Cronaca – Corsi di arabo a scuola: professori spaccati

All’istituto superiore ‘Torno’ di Castano Primo, nel Milanese, il 30% dei docenti vota ‘no’ per paura. Ma alla fine il progetto ottiene successo

14 DICEMBRE 2017

di Vanessa Valvo

CASTANO PRIMO (MILANO) – Una cultura straniera che suscita diffidenza anche tra i professori del Torno, istituto di istruzione superiore a Castano Primo, nel milanese. Un bel 30% dei docenti, tra astenuti e contrari, non ha così votato a favore del corso di arabo iniziato in settimana che, però, ha avuto un boom d’iscritti. Quasi 40, tra alunni e insegnanti, sono i partecipanti di quello che doveva essere un corso destinato ad alfabetizzare gli studenti di madre lingua araba che, per lo più nati nel Bel paese, non sanno scrivere in Italiano.

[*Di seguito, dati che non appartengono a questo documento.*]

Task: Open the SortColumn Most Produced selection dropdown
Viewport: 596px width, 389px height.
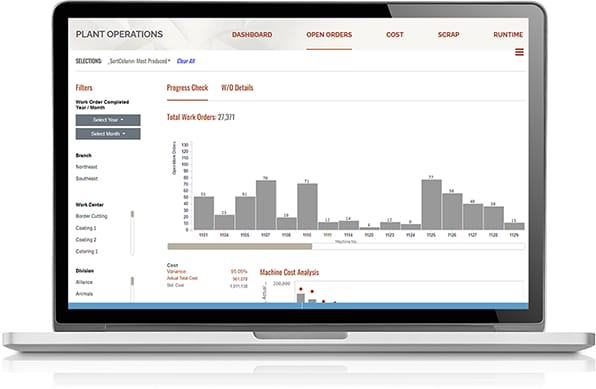Action: pyautogui.click(x=139, y=61)
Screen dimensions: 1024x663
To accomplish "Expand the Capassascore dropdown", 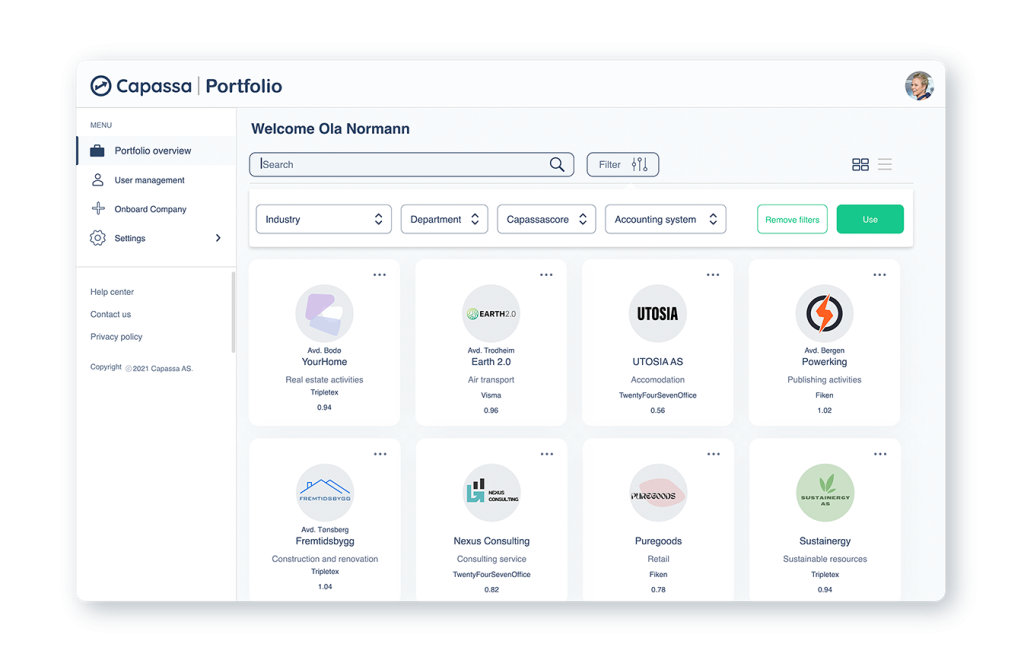I will pyautogui.click(x=546, y=219).
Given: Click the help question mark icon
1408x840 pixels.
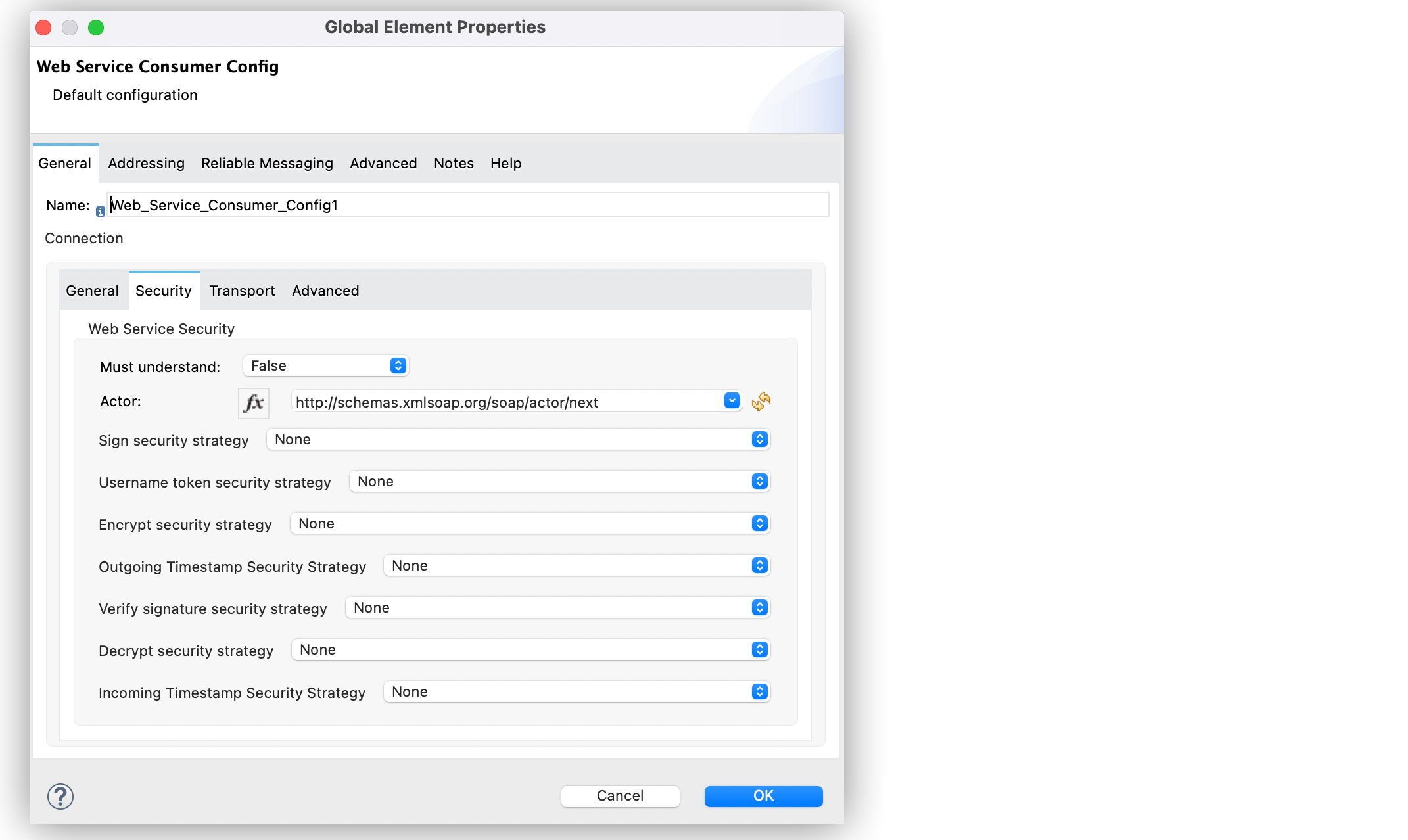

In realtà, solo 4 stranieri alla fine hanno colto l’opportunità: i rimanenti della classe così formata, infatti, sono tutti alunni italiani e insegnanti, che alla fine delle lezioni riceveranno pure un attestato.

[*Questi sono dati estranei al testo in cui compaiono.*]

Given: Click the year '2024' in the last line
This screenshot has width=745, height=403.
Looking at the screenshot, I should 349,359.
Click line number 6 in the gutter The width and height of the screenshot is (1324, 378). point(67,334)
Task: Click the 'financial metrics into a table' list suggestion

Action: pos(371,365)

Le perplessità dei docenti

Al di là delle perplessità sollevate da qualche professore, dunque, l’arabo interessa più agli studenti italiani, che hanno voglia d’imparare qualsiasi altra lingua straniera. Rispetto all’inglese o al francese che al Torno vengono insegnati regolarmente, l’arabo non è stato visto così di buon occhio. Motivazioni che non sono uscite apertamente in sede di votazione del collegio docenti, ma che sono comunque filtrate da dietro le quinte.

I retroscena

L’inquietudine suscitata dal fatto che l’arabo potesse in qualche modo rafforzare una certa identità etnica, piuttosto che veicolare a un’islamizzazione degli alunni stranieri risulta ridicola anche in virtù dello stesso docente che tiene il corso: Ahmed Ben Khalfa è un professore di origine tunisina, da settembre al Torno per insegnare francese. E impiegherà parte del suo monte ore anche per l’arabo, senza, quindi, spese aggiuntive per la scuola. Lavorando pure per il Tribunale di Milano, è un docente culturalmente preparato anche nella mediazione culturale, più di altri colleghi italiani.